What’s easy to recall about this collection of autobiographical essays is that blogger Samantha Irby is frustrated with dating and 21st-century sexual economies and mores; she loves food and drinks, despite her sensitive bowels, given her Crohn’s disease and wavering income; and she has a complicated, self-hating relationship with her body, which is covered in a variety of types of moles.
In these respects, this author is the voice of my generation: (1) not knowing how to navigate intimacy, (2) feeling petrified and destabilized at a perceived lack of access to “the American Dream” and (3) having ongoing mental health and existential crises as we are increasingly and hyper-aware of the vulnerable, unpredictable, anatomical masses we precariously inhabit are trademark characteristics of being a millennial.

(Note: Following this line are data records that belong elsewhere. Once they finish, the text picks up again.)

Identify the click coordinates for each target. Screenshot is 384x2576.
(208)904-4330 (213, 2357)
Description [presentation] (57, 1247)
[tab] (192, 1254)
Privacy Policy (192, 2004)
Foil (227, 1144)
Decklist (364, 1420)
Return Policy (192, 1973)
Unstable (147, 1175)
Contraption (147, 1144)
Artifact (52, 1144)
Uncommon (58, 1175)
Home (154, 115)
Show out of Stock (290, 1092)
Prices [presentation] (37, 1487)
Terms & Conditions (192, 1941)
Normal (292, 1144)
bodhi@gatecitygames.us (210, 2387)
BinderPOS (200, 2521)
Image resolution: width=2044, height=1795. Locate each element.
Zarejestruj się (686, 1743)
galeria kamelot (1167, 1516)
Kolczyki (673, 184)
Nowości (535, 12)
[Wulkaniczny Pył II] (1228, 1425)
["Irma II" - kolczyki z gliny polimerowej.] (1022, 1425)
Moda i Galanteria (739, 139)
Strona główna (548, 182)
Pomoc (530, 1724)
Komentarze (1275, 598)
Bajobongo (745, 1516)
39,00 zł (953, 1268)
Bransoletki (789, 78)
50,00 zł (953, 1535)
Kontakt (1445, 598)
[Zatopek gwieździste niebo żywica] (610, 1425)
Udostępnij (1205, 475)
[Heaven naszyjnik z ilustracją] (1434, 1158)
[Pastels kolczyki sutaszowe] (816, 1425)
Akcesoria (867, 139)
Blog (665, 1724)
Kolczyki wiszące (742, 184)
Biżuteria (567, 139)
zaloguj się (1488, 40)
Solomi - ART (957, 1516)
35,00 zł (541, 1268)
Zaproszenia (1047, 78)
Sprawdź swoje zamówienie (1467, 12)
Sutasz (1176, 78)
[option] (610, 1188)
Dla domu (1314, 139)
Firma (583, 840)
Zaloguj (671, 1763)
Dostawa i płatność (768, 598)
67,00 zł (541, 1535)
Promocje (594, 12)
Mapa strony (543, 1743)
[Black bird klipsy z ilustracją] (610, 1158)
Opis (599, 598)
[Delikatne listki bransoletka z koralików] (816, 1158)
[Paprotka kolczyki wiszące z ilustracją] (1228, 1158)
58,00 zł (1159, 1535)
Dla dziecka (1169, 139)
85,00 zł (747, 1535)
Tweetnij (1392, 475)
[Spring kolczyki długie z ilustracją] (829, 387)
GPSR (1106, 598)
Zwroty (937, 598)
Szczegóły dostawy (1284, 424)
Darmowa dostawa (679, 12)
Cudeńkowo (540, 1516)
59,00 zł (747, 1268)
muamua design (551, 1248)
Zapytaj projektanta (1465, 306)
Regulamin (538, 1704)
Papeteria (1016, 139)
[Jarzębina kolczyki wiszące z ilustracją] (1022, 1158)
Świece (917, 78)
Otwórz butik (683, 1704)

Ba da bing. Other details that are more easily overlooked are that Irby is an orphan and has been since her teenage years. Her alcoholic father was largely absent from her life and her ailing mother had a debilitating illness that prevented her from parenting, perhaps when Irby needed her most. Some critics would describe this work as “raunchy” given its explicit commentary about sex and details about scatological phenomena, i.e. poop. I’d call it fresh in its aggressive honesty as it holds a steady gaze on experiences we all have, without batting an eye. At one moment, Irby critically reduces underperforming men to shreds. In another, she laments poverty, shared residences and the labors associated with the pursuit of wellness. The work is an incredibly vulnerable testament to what it means to be a woman in a capitalist and patriarchal society that teaches that a woman’s worth is irrevocably tied to her consumption of products and contingent upon her appeal to men. For more like this, see Irby’s “We Are Never Meeting in Real Life” or “It Looked Different On the Model” by Laurie Notaro, one of librarian Brenda Ellis’ recommendations.